Le chant féminin qui vient parfois se poser (sur 'Celestial nights' et 'Great cosmic magik') sont le fait de deux chanteuses différentes, qui amènent leur timbre respectif sur des titres qui vont explorer quelque chose de plus dense, où le chant devient alors une nécessité. Je m'éloigne vraiment avec ses chants de mes habitudes et ces chants sont plutôt redoutables d'efficacité car il appuie, chacun, des éléments différents spécifiques qui les lient au titres d'où ils émergent. Là aussi, rien n'est dû au hasard car il y a une sorte d'imbrication du chant avec la musique, allant plus loin qu'un simple chant posé sur un titre.
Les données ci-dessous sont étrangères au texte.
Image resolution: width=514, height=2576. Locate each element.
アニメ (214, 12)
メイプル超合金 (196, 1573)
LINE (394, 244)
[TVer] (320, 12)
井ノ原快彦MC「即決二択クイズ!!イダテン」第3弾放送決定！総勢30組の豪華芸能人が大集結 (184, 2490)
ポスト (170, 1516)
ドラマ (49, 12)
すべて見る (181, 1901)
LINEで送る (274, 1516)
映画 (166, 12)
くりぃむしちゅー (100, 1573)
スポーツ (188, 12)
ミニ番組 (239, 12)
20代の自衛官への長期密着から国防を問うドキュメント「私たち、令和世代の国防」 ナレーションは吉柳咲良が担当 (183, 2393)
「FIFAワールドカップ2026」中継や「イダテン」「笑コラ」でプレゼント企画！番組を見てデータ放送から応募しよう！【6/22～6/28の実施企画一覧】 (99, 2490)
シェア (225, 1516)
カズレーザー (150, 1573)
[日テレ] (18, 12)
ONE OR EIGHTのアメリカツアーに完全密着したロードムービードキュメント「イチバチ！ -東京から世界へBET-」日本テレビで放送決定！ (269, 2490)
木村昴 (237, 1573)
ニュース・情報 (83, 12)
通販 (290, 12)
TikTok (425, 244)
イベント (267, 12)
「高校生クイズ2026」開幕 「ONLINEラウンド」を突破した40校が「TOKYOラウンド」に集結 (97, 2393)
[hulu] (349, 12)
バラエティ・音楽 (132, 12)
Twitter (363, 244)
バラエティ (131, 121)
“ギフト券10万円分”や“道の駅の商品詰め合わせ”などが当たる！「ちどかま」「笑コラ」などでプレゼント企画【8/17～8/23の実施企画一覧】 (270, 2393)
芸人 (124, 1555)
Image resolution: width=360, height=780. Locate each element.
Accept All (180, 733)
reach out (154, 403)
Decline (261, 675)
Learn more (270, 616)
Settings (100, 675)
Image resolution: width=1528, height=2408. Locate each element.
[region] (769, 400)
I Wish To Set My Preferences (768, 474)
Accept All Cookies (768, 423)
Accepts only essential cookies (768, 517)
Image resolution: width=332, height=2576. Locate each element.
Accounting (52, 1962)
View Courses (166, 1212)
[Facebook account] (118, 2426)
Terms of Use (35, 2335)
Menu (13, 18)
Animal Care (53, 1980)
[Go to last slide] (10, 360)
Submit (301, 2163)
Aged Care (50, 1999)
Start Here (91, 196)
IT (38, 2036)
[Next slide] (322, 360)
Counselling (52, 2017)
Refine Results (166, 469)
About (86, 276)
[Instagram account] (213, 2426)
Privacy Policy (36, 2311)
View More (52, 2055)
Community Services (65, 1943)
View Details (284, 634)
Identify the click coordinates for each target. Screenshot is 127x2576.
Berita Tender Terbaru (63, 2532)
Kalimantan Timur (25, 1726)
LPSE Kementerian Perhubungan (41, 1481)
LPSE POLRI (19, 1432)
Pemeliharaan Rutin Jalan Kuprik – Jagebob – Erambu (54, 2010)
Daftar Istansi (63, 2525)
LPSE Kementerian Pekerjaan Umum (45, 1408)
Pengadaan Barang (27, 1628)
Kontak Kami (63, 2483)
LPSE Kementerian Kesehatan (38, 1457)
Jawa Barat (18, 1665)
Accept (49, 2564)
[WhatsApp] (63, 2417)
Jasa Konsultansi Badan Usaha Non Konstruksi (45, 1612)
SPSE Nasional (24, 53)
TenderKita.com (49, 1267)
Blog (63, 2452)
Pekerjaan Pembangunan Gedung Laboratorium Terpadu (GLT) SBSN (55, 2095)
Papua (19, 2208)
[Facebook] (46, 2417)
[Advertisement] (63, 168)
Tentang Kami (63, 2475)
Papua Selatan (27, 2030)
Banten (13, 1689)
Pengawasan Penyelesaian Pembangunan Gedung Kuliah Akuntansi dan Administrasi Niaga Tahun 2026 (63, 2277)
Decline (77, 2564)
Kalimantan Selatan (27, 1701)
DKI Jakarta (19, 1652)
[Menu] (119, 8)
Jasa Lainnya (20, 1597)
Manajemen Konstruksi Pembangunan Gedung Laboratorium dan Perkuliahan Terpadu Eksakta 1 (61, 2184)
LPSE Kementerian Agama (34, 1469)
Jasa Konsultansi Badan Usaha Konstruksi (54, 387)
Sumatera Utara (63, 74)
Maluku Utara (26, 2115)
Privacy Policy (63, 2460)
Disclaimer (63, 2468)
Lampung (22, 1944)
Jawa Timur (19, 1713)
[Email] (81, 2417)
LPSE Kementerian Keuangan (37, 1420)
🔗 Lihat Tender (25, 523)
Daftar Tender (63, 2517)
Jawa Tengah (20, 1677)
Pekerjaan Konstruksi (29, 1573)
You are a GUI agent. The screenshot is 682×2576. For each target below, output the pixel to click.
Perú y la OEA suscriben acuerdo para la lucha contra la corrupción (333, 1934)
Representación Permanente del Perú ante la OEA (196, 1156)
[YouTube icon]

Il y a quelque chose de viscéral, qui passe par un concept d'émotion. Les autres titres possède un synthé qui va évoquer un timbre de voix éthérée (si on n'y prête pas attention, on croit qu'il s'agit vraiment de voix, c'est intéressant cette approche qui n'est pas loin d'une mise en abîme). Cela donne une cohérence au tout et on s'aperçoit alors que derrière tout ça, il y a une progression. Tous les titres ont ce potentiel de tube (ce qu'ils sont en fait) et pourtant, on est loin de s'attendre au final qu'est 'Tree Of Forgetfullness' qui s'avère l'aboutissement cette évasion mentale et qui va puiser alors dans quelque chose de plus shamanique. La tonalité change et ouvre une autre perspective, vers quelque chose de plus personnel mais qui est aussi une ouverture (et une invitation?) à un voyage libérateur.
Sur ce coup, parler du son serait un peu absurde, puisque le style musical est ancré par des synthés. Ce qui en ressort est un son du coup très dense et riche, qui s'appuie sur les différentes nappes de synthés, offrant l'espace nécessaire aux chants sur les deux titres où ils apparaissent pour s'épanouir et fusionner avec la musique (et voir même l'identité de celle-ci).
Ultra Balance est une véritable découverte pour moi. C'est extrêmement bien pensé et très prenant, s'éloignant vraiment du metal (et qui pourtant entretien des liens avec le rock et le metal dans des détails essentiels). Pour les curieux et les ouverts d'esprit, n'hésitez pas un instant!